Parents Ashley Brown and Nelson Siwallace

Bella Coola Hospital purchases brand new crib with donated funds

Kyson Siwallace is being honoured with a photo in his memory, which will be hung in the hospital corridor.

Just over a year ago Ashley Brown and Nelson Siwallace lost their first-born son, Kyson Bryan Levi Siwallace. Born with a rare disorder, Kyson passed away at 27 months. Driven by the desire to help other families facing similar struggles, Ashley and Nelson organized a fundraiser in their son’s memory. Thanks to donations from local businesses and community members, it raised over $4000.

“The hospital was really touched by this, and we very much appreciated this gesture,” said Suezie Koury, Director of Care. “It’s really amazing how this family, and community, has raised such a substantial amount of money for other kids with special needs.”

The fundraiser brought to the forefront the challenges of caring for special needs children, especially when living in a remote location.

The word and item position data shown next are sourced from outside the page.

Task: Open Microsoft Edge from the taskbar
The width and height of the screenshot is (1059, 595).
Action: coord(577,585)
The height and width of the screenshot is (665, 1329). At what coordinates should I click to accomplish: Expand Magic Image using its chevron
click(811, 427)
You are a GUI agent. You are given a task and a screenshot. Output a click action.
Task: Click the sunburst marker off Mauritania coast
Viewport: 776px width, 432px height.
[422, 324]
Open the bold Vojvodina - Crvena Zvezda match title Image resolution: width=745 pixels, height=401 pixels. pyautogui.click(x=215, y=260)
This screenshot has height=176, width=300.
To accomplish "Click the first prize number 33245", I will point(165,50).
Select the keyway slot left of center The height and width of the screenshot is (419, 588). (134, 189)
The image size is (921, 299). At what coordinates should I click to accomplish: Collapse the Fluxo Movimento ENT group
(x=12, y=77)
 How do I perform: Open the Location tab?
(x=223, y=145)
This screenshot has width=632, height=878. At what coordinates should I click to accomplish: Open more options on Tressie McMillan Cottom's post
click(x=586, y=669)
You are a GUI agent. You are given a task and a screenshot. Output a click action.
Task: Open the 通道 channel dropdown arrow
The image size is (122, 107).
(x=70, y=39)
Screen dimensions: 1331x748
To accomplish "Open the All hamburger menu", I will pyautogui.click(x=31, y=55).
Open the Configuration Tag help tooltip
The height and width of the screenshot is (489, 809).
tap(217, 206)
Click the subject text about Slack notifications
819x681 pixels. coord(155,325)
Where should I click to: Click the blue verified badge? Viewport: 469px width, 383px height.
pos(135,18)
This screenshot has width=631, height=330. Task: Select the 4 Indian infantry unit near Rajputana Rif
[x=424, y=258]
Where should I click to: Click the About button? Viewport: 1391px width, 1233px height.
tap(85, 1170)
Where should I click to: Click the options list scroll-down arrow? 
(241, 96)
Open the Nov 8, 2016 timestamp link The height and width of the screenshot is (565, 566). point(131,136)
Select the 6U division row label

Families often have to travel repeatedly for medical and the strain can be enormous. More local resources can be a huge relief for those struggling with the day-to-day requirements of special needs children.

The hospital purchased several items with the money, with the most substantial item just being delivered last month: a brand new ‘Stryker’ crib. Built with multiple special features, the crib allows caregivers easier access to babies when they are in care. With a price tag of over $10,000, the donations were a huge help in the purchase.

“This crib is a huge improvement over the last one,” said Koury. “It allows caregivers multiple ways to access the baby if they are sleeping without much disturbance. It’s an amazing piece of technology.”

The hospital also purchased two special vein illuminators, a much-needed item when it comes to treating infants and small children. “This device shines a light on the vein itself, helping to make it easier for technicians to see, and results in less poking and prodding,” said Koury. “It’s really helpful to both patients and technicians.”

Kyson is being honoured with a photo in his memory, which will be hung in the hospital corridor.